In May 1933 Lady Mary's youngest daughter Irene converted to Islam, and changed her name to Ayesha el Mahdia ("Ayesha the Englightened"); she permanently took up residence in Cairo, Egypt in 1931.

==Residences and Later Life==
The couple took up residence at a large Tudor-style manor house The Lodge, Malton, in Yorkshire, which was owned by Lady Mary's father-in-law Lord FitzWilliam, in mid-1878. The 1881 Census of England that their Household then included ten servants: a Butler, Lady's Maid, one Footman, two Nurses, a Housekeeper, two Housemaids and two Kitchen Maids. This record also includes two buildings marked as ‘Lodge Cottage’, which housed a Gardener, Laundress, Page, Groom, Land Agent, Cook and Housemaid who were likely employed as part of the same household. In 1890 Newspapers reported that Mary's father-in-law Lord FitzWilliam had purchased the Wiganthorpe Hall Estate in Yorkshire for £110,000 as a home for Henry and Mary.

The 1891 Census records Lady Mary and her family as living at Cliff Hall in the Parish of Terrington & Wigganthorpe, Yorkshire. In addition to their three daughters, their household comprised eleven servants; a Governess, Cook, two Lady's Maids, two Footmen, two Housemaids, one Kitchen Maid, one Scullery Maid, and a School Room Maid.

Mary's husband Henry died on 10 July 1920. His estate was valued at £136,525, and his executors included their daughter Marie Walker and Mary's nephew The Hon. George Butler, Earl of Ossory (later 5th Marquess of Ormonde).

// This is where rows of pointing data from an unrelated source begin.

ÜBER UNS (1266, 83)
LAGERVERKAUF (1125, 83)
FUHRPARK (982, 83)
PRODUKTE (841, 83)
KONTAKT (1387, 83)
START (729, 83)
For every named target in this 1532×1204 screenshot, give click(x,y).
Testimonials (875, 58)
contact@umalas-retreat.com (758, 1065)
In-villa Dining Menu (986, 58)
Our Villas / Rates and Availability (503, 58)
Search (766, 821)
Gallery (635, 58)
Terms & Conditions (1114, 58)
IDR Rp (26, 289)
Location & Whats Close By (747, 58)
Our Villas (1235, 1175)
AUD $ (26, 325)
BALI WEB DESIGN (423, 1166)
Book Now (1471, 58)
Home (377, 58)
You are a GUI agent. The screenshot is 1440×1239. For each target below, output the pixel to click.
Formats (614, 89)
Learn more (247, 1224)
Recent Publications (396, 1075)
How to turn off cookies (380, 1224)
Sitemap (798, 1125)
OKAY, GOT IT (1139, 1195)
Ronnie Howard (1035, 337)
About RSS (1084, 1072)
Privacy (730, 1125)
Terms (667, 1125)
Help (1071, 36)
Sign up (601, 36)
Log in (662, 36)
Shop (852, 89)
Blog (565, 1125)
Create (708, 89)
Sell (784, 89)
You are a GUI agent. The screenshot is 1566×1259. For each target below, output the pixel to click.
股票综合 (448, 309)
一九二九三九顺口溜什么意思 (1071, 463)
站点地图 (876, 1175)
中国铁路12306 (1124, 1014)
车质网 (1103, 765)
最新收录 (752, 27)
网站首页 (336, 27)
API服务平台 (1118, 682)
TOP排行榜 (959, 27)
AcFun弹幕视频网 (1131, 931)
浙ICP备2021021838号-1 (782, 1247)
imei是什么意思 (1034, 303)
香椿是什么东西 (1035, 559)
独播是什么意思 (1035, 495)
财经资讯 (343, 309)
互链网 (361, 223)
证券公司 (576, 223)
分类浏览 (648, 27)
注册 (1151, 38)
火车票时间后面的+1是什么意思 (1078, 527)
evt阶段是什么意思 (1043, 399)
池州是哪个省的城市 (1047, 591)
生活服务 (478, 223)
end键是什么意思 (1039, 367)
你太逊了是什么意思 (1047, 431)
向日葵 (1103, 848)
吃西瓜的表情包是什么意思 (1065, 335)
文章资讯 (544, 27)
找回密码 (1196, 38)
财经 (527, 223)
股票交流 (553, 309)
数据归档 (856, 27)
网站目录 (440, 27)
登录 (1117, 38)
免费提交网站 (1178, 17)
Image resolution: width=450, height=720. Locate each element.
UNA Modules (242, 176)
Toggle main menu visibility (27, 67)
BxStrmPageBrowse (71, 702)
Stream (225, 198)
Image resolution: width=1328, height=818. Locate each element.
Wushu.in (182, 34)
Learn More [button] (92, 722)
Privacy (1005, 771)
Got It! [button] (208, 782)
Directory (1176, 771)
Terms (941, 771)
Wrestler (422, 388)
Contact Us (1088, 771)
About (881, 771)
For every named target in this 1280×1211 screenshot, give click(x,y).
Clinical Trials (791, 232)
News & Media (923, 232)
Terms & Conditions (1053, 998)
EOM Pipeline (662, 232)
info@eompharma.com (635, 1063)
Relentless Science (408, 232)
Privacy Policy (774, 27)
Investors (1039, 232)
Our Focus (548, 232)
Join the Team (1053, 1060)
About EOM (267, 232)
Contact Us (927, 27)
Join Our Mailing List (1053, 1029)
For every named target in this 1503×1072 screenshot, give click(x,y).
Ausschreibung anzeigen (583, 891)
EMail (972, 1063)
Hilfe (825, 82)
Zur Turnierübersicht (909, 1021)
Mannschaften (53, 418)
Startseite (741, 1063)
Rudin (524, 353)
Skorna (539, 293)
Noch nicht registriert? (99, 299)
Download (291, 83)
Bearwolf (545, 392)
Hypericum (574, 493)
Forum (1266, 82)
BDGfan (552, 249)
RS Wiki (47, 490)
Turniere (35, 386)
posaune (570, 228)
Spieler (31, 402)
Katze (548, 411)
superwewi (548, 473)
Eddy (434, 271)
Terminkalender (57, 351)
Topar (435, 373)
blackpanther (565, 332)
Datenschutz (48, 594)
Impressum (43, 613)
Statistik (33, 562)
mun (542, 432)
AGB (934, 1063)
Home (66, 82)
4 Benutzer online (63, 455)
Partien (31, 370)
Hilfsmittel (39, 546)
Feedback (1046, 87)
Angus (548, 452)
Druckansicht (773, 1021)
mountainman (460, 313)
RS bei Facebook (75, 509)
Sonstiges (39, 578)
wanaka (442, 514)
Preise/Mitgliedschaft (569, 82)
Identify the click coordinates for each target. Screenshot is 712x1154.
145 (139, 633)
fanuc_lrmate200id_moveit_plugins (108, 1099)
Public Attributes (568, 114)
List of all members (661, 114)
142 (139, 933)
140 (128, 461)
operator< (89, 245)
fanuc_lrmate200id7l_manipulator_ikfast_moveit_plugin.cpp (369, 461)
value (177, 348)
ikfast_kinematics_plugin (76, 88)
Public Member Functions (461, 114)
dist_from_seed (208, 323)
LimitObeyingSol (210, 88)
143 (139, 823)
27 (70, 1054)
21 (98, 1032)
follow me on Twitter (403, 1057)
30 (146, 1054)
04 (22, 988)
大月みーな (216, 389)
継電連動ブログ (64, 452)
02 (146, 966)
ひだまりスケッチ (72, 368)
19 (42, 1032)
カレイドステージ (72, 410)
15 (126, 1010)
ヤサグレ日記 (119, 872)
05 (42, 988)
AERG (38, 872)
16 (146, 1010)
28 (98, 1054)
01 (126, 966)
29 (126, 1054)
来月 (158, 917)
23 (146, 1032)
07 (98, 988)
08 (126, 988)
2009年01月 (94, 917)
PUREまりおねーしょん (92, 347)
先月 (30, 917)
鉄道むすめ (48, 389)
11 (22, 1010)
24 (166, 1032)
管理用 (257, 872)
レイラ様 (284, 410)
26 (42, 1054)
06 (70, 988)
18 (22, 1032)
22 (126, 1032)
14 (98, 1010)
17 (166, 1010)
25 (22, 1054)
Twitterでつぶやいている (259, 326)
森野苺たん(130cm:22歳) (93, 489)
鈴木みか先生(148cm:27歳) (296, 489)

The Wiganthorpe Hall Estate was sold in 1921 to Lord Holden, and Lady Mary moved to Mill Hill House in Brandsby, Yorkshire.

In 1927 Mary moved to her final home at Slingsby Hall Yorkshire, which continued to be the home of her second daughter Isabel Wentworth-FitzWilliam until Isabel's death in 1955.

Mary died on 17 January 1929; her personal estate was valued at £8,382. Her funeral was held at Wentworth Woodhouse, the ancestral seat of the Earls FitzWilliam.